2. Davalı vekili temyiz başvuru dilekçesinde özetle; istinaf başvuru dilekçesindeki itirazlarını tekrar ederek kararın bozulmasını talep etmiştir.
C. Gerekçe
1. Uyuşmazlık ve Hukuki Nitelendirme
Uyuşmazlık, taraflar arasındaki sözleşmenin feshine ilişkin işleminin iptali ile sözleşmenin aynı koşullarda devamı, davacının bu işlem nedeniyle yoksun kaldığı reçete bedeli, 22.02.2019-03.10.2019 tarihleri arası tahakkuk ettirilen bedelin davalıdan tahsili istemine ilişkindir.
2. İlgili Hukuk
1. 6098 sayılı Türk Borçlar Kanunu'nun (6098 sayılı Kanun) 19/1 inci maddesi; ''Bir sözleşmenin türünün ve içeriğinin belirlenmesinde ve yorumlanmasında, tarafların yanlışlıkla veya gerçek amaçlarını gizlemek için kullandıkları sözcüklere bakılmaksızın, gerçek ve ortak iradeleri esas alınır.
'',
2. 6098 sayılı Kanun'un 26 ncı maddesi; ''Taraflar, bir sözleşmenin içeriğini kanunda öngörülen sınırlar içinde özgürce belirleyebilirler.
'' şeklindedir.
3. Taraflar arasında "Sosyal Güvenlik Kurumu İşitmeye Yardımcı Cihazların teminine ilişkin sözleşme" başlıklı 25/01/2018 tarihli, sorumlu müdürü Metin Eroğlu olan sözleşmenin 6.1 maddesinde; "taraflar 20 iş günü öncesinden yazılı bildirimde bulunmak şartı ile sözleşmeyi herhangi bir sebep göstermeksizin her zaman feshedebilir, sözleşmenin merkez tarafından tek taraflı olarak feshedilmesi halinde 6 ay süreyle tekrar sözleşme yapılmaz.", 6.1.3/b maddesinde "sözleşme hükümlerine göre sözleşmenin askıya alınması halinde merkezin sözleşmenin askıya alındığı tarih itibariyle reçete karşılanmaz medula sistemi kayıt ekranı kapatılır, sözleşmenin askıya alındığı süreçte karşılanan reçete bedelleri yersiz ödeme kabul edilir.
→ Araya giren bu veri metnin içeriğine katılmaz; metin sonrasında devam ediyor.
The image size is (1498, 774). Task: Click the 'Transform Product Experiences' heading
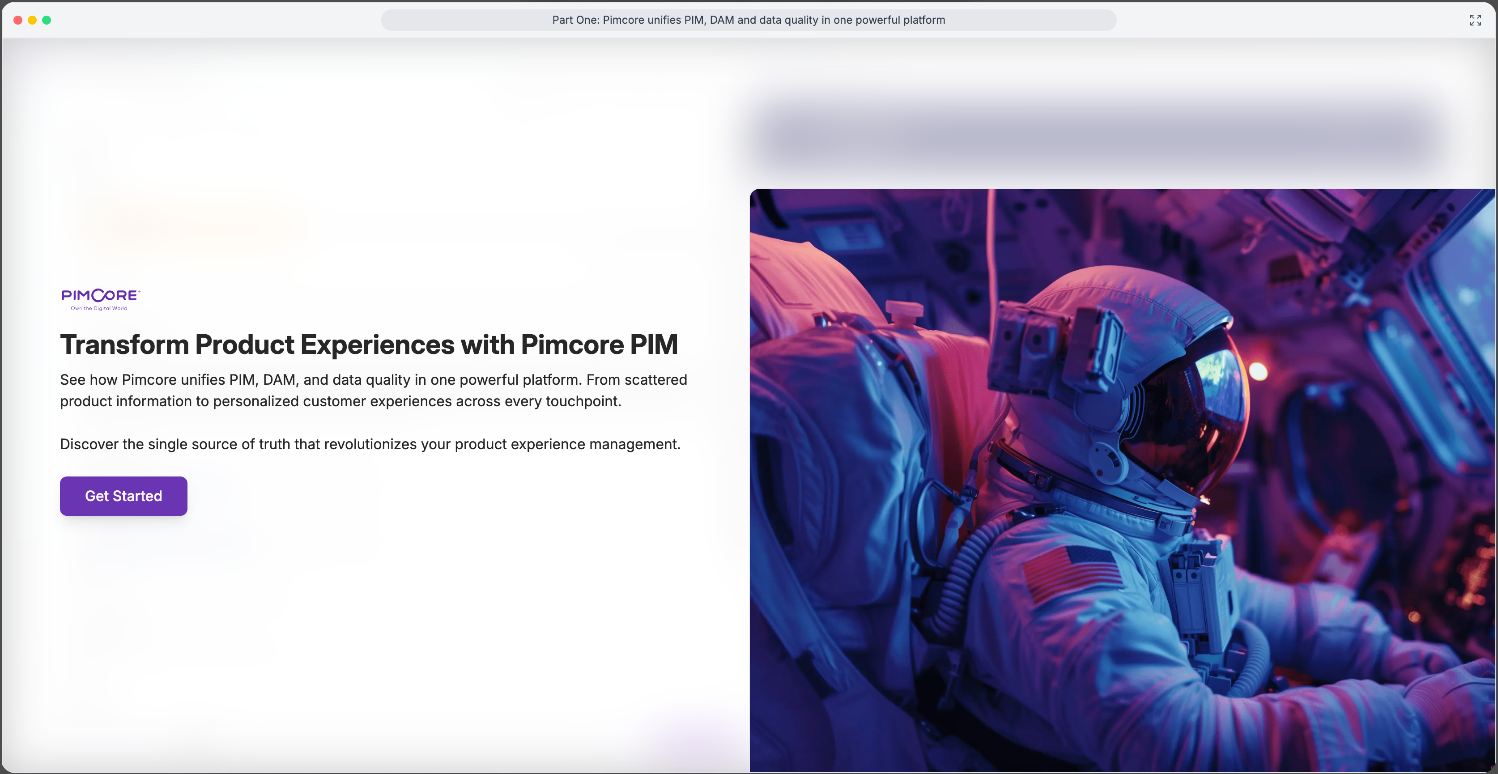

Genel hükümlere göre tahsil edilir." düzenlemelerine yer verildiği anlaşılmıştır.
3.Değerlendirme
Tarafların iddia, savunma ve dayandıkları belgelere, uyuşmazlığın hukuki nitelendirilmesine ve kararda belirtilen gerekçelere göre, hukukumuzda kabul edilen sözleşme serbestliği ve ahde vefa ilkeleri gereği tarafların imzalamış oldukları sözleşme hükümleri ile bağlı oldukları, taraflar arasında düzenlenen sözleşme ve yukarıda yer verilen hukuk kuralları gereği tarafların sözleşmeyi ancak 20 iş günü öncesinde yazılı bildirimde bulunmak şartı ile feshedebileceği, davalı kurum tarafından fesih bildiriminin yazılı bildirim tarihi olan 07.10.2019 tarihinden önce 22.02.2019-03.10.2019 tarihlerinin kapsayacak şekilde yapıldığı, bu haliyle dava konusu işlemin tarafları arasındaki sözleşme hükümlerine aykırı olduğu, sözleşme hükümlerine aykırı olarak yapılan fesih işlemi sebebi ile geçmişe yönelik olarak davacıdan tahsil edilen 52.255,00 TL tutarındaki reçete bedellerinin davacıya iadesi gerektiği ve mahkemece de bu yönde hüküm kurulduğu, davacı her ne kadar feshin haksız olduğunu ve bu nedenle zarara uğradığını iddia etmişse de davalının sözleşmede yazılı fesih hakkını kullanmasının haksızlık olarak nitelendirilemeyeceği, yalnızca sözleşmede yazılı süreye uyulmaksızın Medula ekranının geçmişe dönük olarak kapatılmış olmasının doğru olmadığı, mahkemece de geçmişe yönelik bu kapatma nedeniyle davacı eczaneye tahakkuk ettirilen bedelin iadesine karar verildiği ve davacının zararının giderildiği, davalı vekili sözleşmenin devamına ilişkin talep hakkında konusuz kalma nedeniyle karar verilmesine yer olmadığına karar verilmiş olması nedeniyle ayrıca vekalet ücreti talep etmişse de, davalının sözleşmeye aykırı davranarak sözleşmede yazılı sürelere uymaksızın sözleşmeyi feshetmesi nedeniyle eldeki davanın açılmasına sebebiyet verdiği, konusuz kalan davayı açmakta davacı kusurlu olmadığından davalı lehine vekalet ücretine hükmedilemeyeceği anlaşılmakla, taraf vekillerinin temyiz itirazlarının reddi ile usul ve kanuna uygun bulunan kararın onanmasına karar vermek gerekmiştir.
VI. KARAR
Açıklanan sebeplerle;
Temyiz olunan Bölge Adliye Mahkemesi kararının 6100 sayılı Hukuk Muhakemeleri Kanunu’nun 370 inci maddesinin birinci fıkrası uyarınca ONANMASINA,
8.400 TL Yargıtay duruşması vekalet ücretinin davacıdan alınıp davalıya verilmesine,
Aşağıda yazılı bakiye temyiz harcının temyiz eden davacıya yükletilmesine,
Dosyanın İlk Derece Mahkemesine, kararın bir örneğinin Bölge Adliye Mahkemesine gönderilmesine,
16.05.2023 tarihinde oy birliğiyle karar verildi.